The reason it works isn't the list. It's that it gives both of you permission to think clearly about what you actually want, away from the other person's face and reactions.
Step 1 — Find or build the list
Several reputable, non-sketchy versions exist online: Scarleteen's, Bex Talks Sex's, and Sunny Megatron's are all good. Print one or copy it into a shared doc. A solid list has anywhere from 50 to 300 items grouped by category: sensation, location, roles, body parts, fantasies, kink-adjacent, hard limits.
Step 2 — Fill it in alone
Not together. Not over dinner. Alone, somewhere private, when you have at least 30 quiet minutes. For each item you mark one of four things:
- Yes — I'd enjoy this; I'd actively choose it.
- Maybe — under the right conditions; tell me more.
- Not now — not at this stage of my life or this relationship.
- Hard no — never with anyone, full stop.
Resist the urge to fill it in as the person you want to be.

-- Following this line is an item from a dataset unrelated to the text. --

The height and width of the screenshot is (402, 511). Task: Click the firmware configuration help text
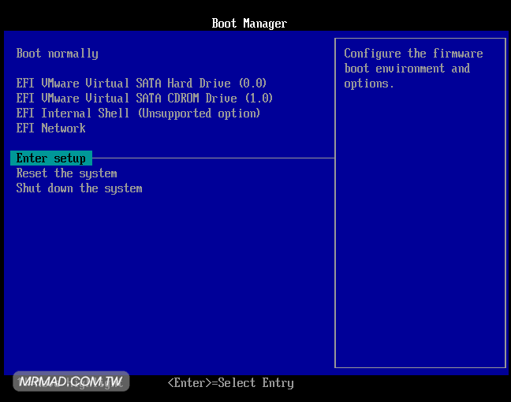pyautogui.click(x=413, y=69)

Fill it in as the person you actually are right now.
Step 3 — Compare, gently
Sit down together with both lists. Use these rules:
- Start with the yes-and-yes overlaps. Celebrate them. Plan one.
- Then talk about each other's maybes — only ask "what would make this a yes?"
- Skip the nos entirely. A no is a no; you don't owe an argument.
- Note the hard nos somewhere shared so neither of you forgets.
Step 4 — Re-do it
Preferences change. Relationships change. People who've done this exercise once and then never again are working off a snapshot that might be years out of date. A useful cadence: once a year, or after any big life change.
Common mistakes
- Filling it in together (kills the privacy that makes it work).
- Treating it as a contract instead of a snapshot.
- Arguing about the other person's list.
- Using it to score relationship compatibility instead of to find next steps.